* Brief *
Can you copy out, word for word, the lines of the material starting with the line containing "Image resolution: width=1389" and going on through the line containing "click(x=166, y=16)", both of those lines included?

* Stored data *

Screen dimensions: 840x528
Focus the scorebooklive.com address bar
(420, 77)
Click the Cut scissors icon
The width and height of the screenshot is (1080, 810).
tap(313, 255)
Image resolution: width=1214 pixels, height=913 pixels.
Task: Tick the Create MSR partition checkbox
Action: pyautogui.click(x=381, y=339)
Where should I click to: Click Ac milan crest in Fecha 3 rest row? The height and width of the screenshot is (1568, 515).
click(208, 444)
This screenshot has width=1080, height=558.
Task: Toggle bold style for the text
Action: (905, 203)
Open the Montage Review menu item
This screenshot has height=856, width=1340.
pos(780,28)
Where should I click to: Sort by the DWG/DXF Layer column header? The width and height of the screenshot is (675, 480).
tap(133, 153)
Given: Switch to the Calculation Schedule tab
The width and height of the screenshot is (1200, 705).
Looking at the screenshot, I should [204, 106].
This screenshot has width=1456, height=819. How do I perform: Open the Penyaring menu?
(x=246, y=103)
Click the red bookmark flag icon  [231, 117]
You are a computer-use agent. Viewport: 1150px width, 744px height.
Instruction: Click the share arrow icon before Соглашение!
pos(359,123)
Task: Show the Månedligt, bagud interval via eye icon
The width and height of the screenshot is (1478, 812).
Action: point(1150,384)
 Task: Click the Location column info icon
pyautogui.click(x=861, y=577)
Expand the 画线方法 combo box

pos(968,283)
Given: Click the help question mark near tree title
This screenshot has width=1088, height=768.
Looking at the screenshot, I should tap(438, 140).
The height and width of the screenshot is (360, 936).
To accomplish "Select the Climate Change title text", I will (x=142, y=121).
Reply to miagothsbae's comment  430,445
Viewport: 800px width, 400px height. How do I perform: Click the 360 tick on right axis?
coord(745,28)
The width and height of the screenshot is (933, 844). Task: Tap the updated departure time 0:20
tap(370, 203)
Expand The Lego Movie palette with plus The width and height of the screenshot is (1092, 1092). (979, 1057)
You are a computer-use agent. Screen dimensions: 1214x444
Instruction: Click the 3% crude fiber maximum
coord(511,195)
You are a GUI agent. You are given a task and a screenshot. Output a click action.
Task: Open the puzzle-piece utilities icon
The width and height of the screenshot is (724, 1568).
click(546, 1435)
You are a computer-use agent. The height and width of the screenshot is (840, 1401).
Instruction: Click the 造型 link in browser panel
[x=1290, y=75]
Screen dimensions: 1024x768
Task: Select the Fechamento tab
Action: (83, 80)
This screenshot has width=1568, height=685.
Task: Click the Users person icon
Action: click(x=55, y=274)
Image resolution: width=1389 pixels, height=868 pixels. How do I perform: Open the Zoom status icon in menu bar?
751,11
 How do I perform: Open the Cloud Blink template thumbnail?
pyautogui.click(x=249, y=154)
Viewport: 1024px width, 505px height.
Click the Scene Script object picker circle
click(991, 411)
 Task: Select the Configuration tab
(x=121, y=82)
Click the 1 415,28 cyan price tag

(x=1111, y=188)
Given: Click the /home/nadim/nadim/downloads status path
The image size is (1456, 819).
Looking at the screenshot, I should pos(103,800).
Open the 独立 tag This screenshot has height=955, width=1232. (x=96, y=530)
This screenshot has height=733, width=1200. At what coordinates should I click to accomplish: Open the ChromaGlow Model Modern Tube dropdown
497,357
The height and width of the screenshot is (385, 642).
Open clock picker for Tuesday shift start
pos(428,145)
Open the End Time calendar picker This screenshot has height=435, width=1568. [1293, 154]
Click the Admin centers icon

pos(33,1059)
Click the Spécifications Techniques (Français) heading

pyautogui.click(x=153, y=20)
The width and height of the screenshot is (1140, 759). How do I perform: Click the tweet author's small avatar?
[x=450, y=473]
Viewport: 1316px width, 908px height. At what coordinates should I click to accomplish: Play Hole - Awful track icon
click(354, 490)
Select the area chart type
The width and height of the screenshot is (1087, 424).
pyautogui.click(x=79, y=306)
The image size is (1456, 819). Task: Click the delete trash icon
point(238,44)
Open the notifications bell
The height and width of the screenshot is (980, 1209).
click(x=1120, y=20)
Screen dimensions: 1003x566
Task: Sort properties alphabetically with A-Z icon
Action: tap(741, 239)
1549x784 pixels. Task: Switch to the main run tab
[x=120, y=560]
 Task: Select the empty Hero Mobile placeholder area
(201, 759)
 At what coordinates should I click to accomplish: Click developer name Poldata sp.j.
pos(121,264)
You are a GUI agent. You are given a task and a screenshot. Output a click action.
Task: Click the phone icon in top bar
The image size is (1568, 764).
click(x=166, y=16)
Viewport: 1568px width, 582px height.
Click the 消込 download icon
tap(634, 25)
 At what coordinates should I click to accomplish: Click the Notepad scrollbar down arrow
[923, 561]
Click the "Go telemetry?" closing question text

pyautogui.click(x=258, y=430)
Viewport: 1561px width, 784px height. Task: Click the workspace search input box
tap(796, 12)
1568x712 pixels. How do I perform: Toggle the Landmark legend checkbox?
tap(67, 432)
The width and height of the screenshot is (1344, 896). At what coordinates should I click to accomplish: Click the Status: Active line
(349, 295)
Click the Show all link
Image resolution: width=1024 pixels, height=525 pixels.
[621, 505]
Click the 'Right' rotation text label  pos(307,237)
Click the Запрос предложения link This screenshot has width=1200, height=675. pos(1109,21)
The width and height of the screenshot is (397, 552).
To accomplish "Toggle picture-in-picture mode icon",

* Solution for this problem *
Image resolution: width=1389 pixels, height=868 pixels. How do I perform: Open the Zoom status icon in menu bar?
751,11
 How do I perform: Open the Cloud Blink template thumbnail?
pyautogui.click(x=249, y=154)
Viewport: 1024px width, 505px height.
Click the Scene Script object picker circle
click(991, 411)
 Task: Select the Configuration tab
(x=121, y=82)
Click the 1 415,28 cyan price tag

(x=1111, y=188)
Given: Click the /home/nadim/nadim/downloads status path
The image size is (1456, 819).
Looking at the screenshot, I should pos(103,800).
Open the 独立 tag This screenshot has height=955, width=1232. (x=96, y=530)
This screenshot has height=733, width=1200. At what coordinates should I click to accomplish: Open the ChromaGlow Model Modern Tube dropdown
497,357
The height and width of the screenshot is (385, 642).
Open clock picker for Tuesday shift start
pos(428,145)
Open the End Time calendar picker This screenshot has height=435, width=1568. [1293, 154]
Click the Admin centers icon

pos(33,1059)
Click the Spécifications Techniques (Français) heading

pyautogui.click(x=153, y=20)
The width and height of the screenshot is (1140, 759). How do I perform: Click the tweet author's small avatar?
[x=450, y=473]
Viewport: 1316px width, 908px height. At what coordinates should I click to accomplish: Play Hole - Awful track icon
click(354, 490)
Select the area chart type
The width and height of the screenshot is (1087, 424).
pyautogui.click(x=79, y=306)
The image size is (1456, 819). Task: Click the delete trash icon
point(238,44)
Open the notifications bell
The height and width of the screenshot is (980, 1209).
click(x=1120, y=20)
Screen dimensions: 1003x566
Task: Sort properties alphabetically with A-Z icon
Action: tap(741, 239)
1549x784 pixels. Task: Switch to the main run tab
[x=120, y=560]
 Task: Select the empty Hero Mobile placeholder area
(201, 759)
 At what coordinates should I click to accomplish: Click developer name Poldata sp.j.
pos(121,264)
You are a GUI agent. You are given a task and a screenshot. Output a click action.
Task: Click the phone icon in top bar
The image size is (1568, 764).
click(x=166, y=16)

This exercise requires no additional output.